- _DATASET ENTRIES_:
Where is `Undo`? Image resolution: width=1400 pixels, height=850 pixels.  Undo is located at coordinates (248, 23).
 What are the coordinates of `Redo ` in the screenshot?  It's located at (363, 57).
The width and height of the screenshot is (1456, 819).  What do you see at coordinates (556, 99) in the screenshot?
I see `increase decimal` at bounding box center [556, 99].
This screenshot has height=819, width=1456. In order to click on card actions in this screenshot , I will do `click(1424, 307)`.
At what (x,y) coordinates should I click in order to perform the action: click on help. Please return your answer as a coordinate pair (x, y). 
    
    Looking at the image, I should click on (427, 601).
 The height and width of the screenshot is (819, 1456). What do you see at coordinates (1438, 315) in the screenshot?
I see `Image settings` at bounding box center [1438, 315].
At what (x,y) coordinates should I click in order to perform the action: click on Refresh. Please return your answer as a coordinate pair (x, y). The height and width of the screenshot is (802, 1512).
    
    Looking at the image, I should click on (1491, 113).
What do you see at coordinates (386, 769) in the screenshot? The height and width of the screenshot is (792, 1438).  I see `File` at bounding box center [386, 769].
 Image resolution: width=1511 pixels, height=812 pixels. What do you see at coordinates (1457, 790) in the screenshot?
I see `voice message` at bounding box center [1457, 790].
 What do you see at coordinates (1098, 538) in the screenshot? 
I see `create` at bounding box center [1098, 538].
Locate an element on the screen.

- _WHAT IS EXPECTED_: Give everything from the start of the material down to the line containing "Looking at the image, I should click on (1491, 113).", that line included, as a Markdown table with the columns Row and Line. Put one line per row, numbered in order, and leave out the blank lines.

- _COMPLETE ANSWER_:
| Row | Line |
|---|---|
| 1 | Where is `Undo`? Image resolution: width=1400 pixels, height=850 pixels.  Undo is located at coordinates (248, 23). |
| 2 |  What are the coordinates of `Redo ` in the screenshot?  It's located at (363, 57). |
| 3 | The width and height of the screenshot is (1456, 819).  What do you see at coordinates (556, 99) in the screenshot? |
| 4 | I see `increase decimal` at bounding box center [556, 99]. |
| 5 | This screenshot has height=819, width=1456. In order to click on card actions in this screenshot , I will do `click(1424, 307)`. |
| 6 | At what (x,y) coordinates should I click in order to perform the action: click on help. Please return your answer as a coordinate pair (x, y).  |
| 7 |     Looking at the image, I should click on (427, 601). |
| 8 |  The height and width of the screenshot is (819, 1456). What do you see at coordinates (1438, 315) in the screenshot? |
| 9 | I see `Image settings` at bounding box center [1438, 315]. |
| 10 | At what (x,y) coordinates should I click in order to perform the action: click on Refresh. Please return your answer as a coordinate pair (x, y). The height and width of the screenshot is (802, 1512). |
| 11 |     Looking at the image, I should click on (1491, 113). |